If guilty, Roy Moore has betrayed women - and Trump fans
Republican candidate faces the most serious accusations, writes Molly Kiniry
How did paedophilia become part of America's ongoing politico-cultural war? Is this how bitter and degraded the debate has become? If you thought the election of Donald Trump was a measure of how far trust in America's established political system had broken down, you ain't seen nothing yet. A new race - this time the Alabama Senate by-election - reveals that Trump's victory has not soothed the anger of many voters. Far from it.
When a recording was released last year of Trump bragging about sexual assault, some hopeful Democrats thought it might derail his campaign. On the contrary, many of his core voters thought it a perfect example of establishment conspiracy and "politically correct" agenda against which they wanted to rebel.
Trump dismissed the recording as "locker-room banter". But Roy Moore, Republican candidate in Alabama, is now accused of far worse than that - paedophilia. Moore is alleged to have initiated sexual contact with a 14-year-old girl when he was 32. Women have since come forward with stories of a creepy older lawyer who was always trying to get dates with high-school girls; one alleged he sexually assaulted her when she was 16.
This is ordinarily the part of the story where the disgraced politician quietly bows out of the race. But Moore (70) has not left the race. He is not spending more time with his family, finding God, asking for forgiveness, seeking therapy or entering a rehabilitation facility. When asked about these allegations, his memory fails him.
Campaign representatives have explained away the existence of these women (and his former neighbours and co-workers, who corroborate their stories) with the simple logic that they are liberals who hate Moore, who would, presumably, be willing to fabricate any story to keep him out of office. This argument has found some traction. Polls show that, astonishingly, 29pc of probable voters are more likely to support him because of the allegations.
This is a head-turning figure. Many Americans think paedophiles should face the death penalty. How could anyone prefer to support a candidate accused of such heinous crimes? The answer is they don't believe the allegations. They believe, as Moore has said, that there is a vast political conspiracy against him. Their rage against the political machine trumps their usual outrage at the nature of the allegations against him.
But unless and until he clears his name, Moore's candidacy represents a double betrayal. First, to those women upon whom he allegedly preyed. But secondly, counter-intuitively, to the very supporters - and Trump's wider base - who are now championing him.
Abused women and Trump voters have much in common. Both know the intimate, quiet pain of powerlessness. They know the ache of being ignored in favour of more "polite" conversation. From these shared experiences, they should be allies. By speaking up now, they are a bulwark against the hitherto dependable silence of the vulnerable, upon which the powerful so often depend.

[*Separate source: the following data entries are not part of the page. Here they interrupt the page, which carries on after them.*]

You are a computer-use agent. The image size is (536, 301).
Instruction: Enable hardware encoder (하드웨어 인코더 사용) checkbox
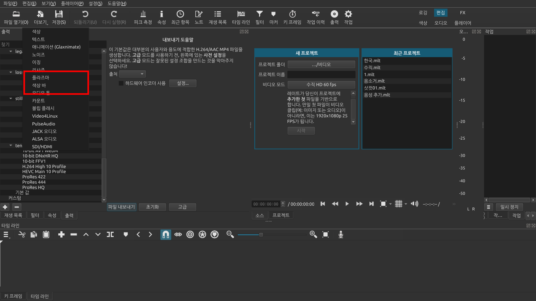point(121,83)
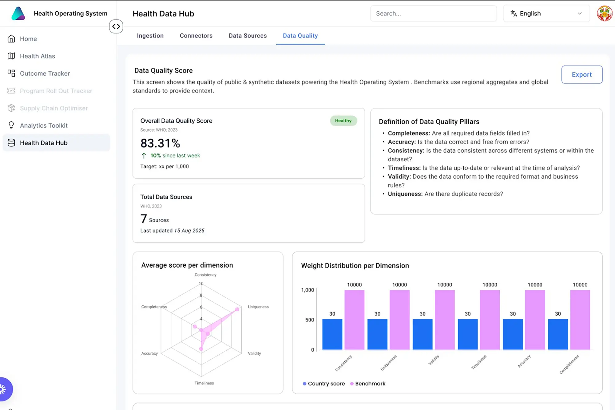The image size is (615, 410).
Task: Open the Health Atlas map icon
Action: (x=11, y=56)
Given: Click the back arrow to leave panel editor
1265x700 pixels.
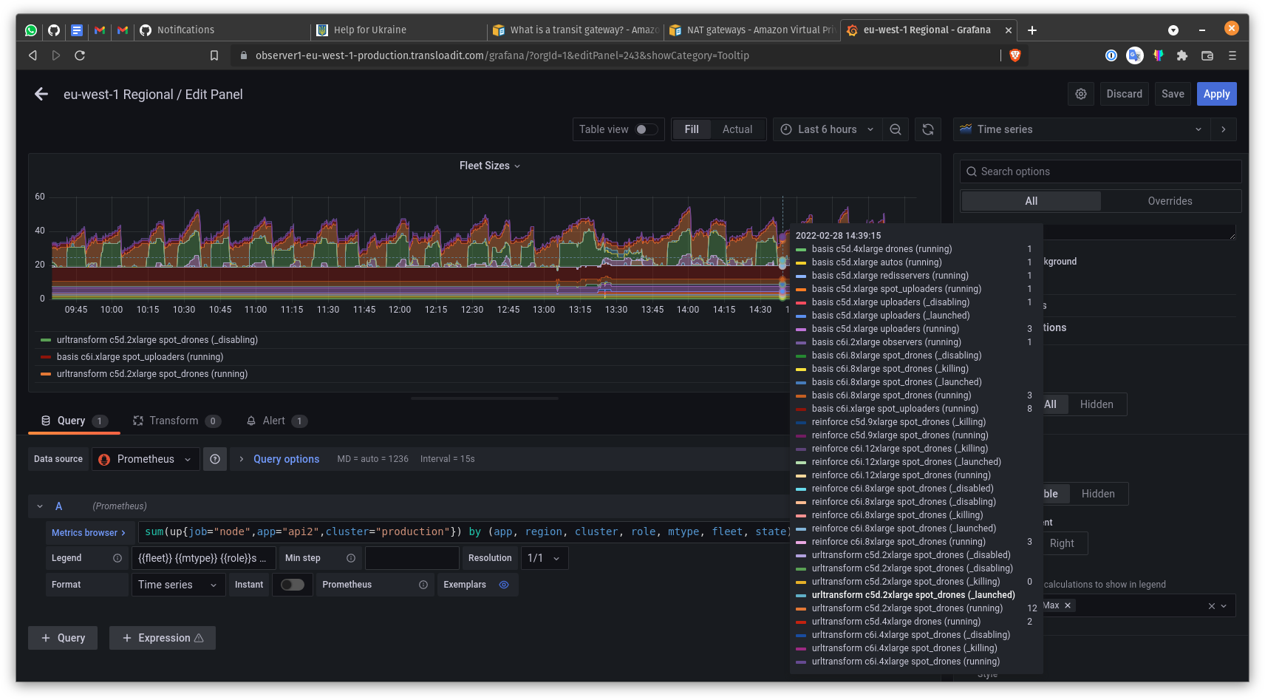Looking at the screenshot, I should coord(41,94).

Reflexively defending Moore against such appalling allegations, however, makes the whole Trump revolution seem like the squawkings of deranged gropers, rather than the justifiable complaints of those left behind by globalisation. As a result, those who have only just found a voice could find themselves silenced again.
In my first summer on the Hill, aged 19, a staffer I knew took a shine to me. He let me write floor speeches and took me to briefings. He also told me flatly, one Friday evening, that I should go home with him; when I demurred, he pressed on: "Come on, Molly. That's what interns do." Nearly every woman I know who works in professional politics has a similar story (so do lots of men). There are many rotten apples cloaked in the respectability of Washington's shiny marble corridors.
The Capitol is due for a reckoning over this sort of behaviour, and when it comes, I suspect many will echo the sentiments of one of Moore's neighbours in Alabama: "These stories have been going around this town for 30 years. No one could believe they hadn't come out yet."